## PROBLEM DESCRIPTION
Find the line that contains "Task: Click Go 1 Max 12个月 warranty cell" in the entries below. Restate it and every line after it, word for word, with no pictures.

[Records contained in a dataset]
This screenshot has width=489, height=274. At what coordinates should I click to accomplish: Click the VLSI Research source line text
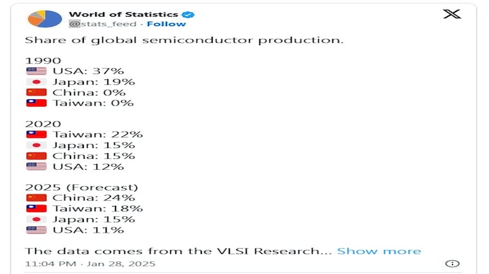(x=178, y=251)
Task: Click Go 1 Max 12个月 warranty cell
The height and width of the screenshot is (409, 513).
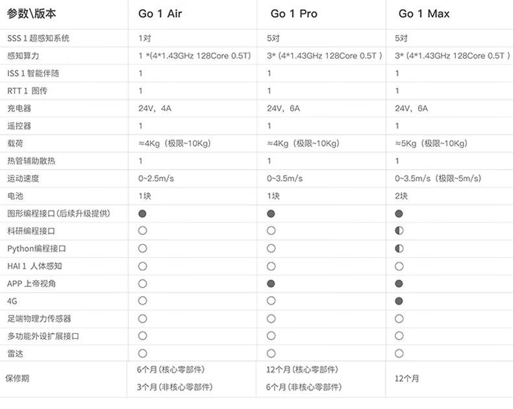Action: [407, 378]
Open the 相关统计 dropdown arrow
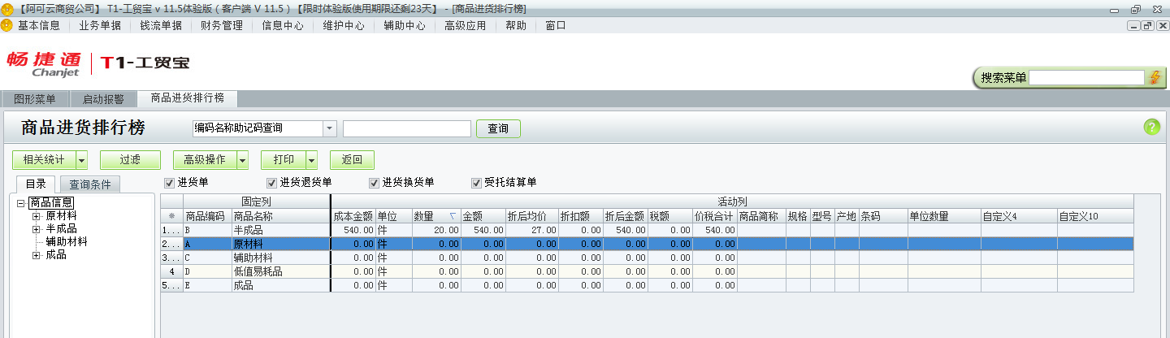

## ANSWER TO THIS TASK
Task: Click Go 1 Max 12个月 warranty cell
The height and width of the screenshot is (409, 513).
Action: [407, 378]
Open the 相关统计 dropdown arrow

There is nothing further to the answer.